> Available data:
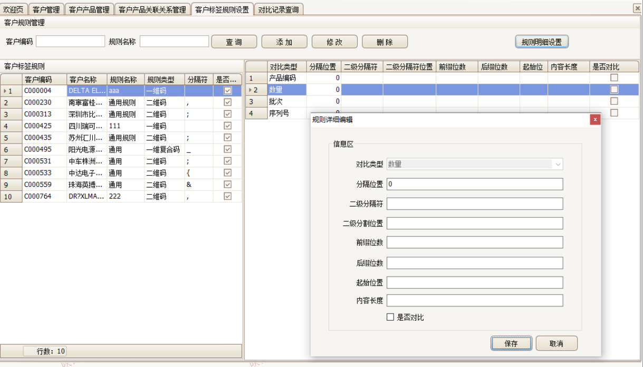Viewport: 643px width, 367px height.
Task: Uncheck the 是否 checkbox for customer C000004
Action: point(227,90)
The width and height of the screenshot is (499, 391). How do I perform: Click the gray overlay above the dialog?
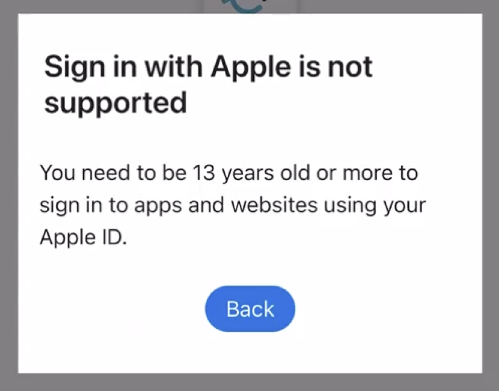coord(90,6)
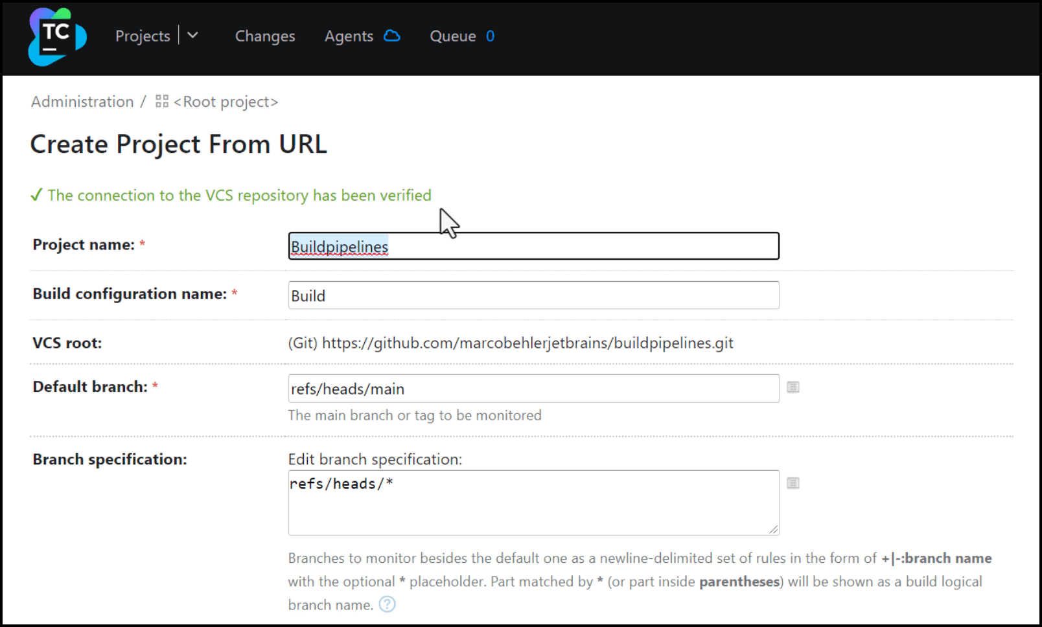
Task: Click the cloud icon beside Agents
Action: click(x=392, y=36)
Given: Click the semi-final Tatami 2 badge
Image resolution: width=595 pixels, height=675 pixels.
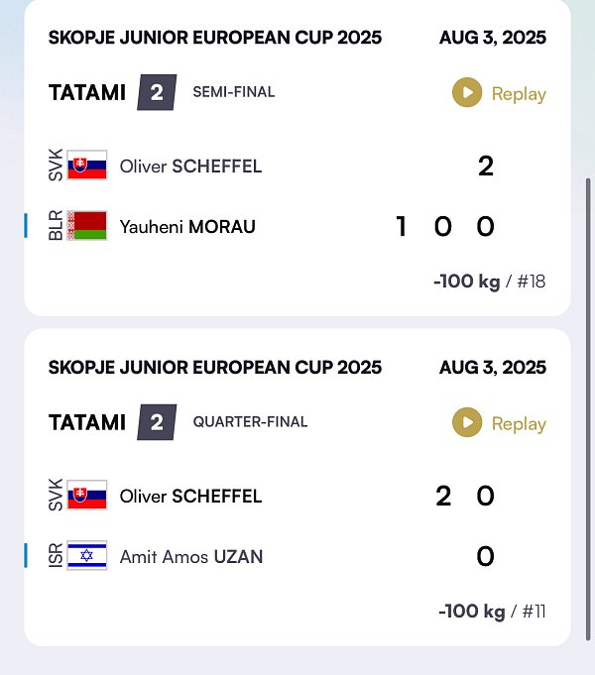Looking at the screenshot, I should click(x=157, y=92).
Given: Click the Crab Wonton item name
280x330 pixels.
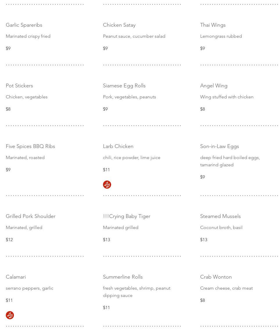Looking at the screenshot, I should pos(216,277).
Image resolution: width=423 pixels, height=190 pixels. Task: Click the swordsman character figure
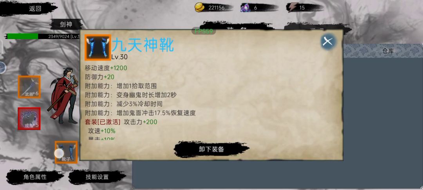point(64,96)
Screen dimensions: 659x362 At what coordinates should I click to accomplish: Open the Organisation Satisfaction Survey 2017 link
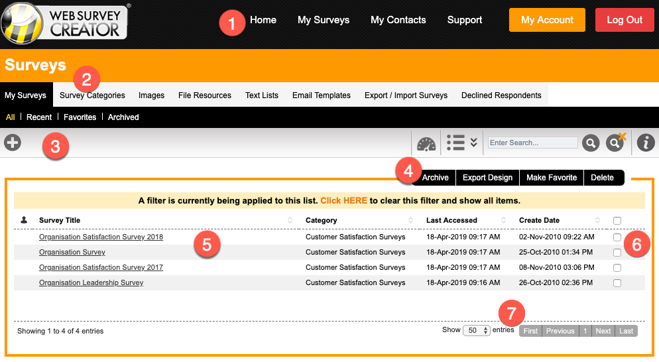coord(101,268)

> Problem description: Please work out how many lines in the material contain the word "Given" and state only that number.

> Response to the exercise: 2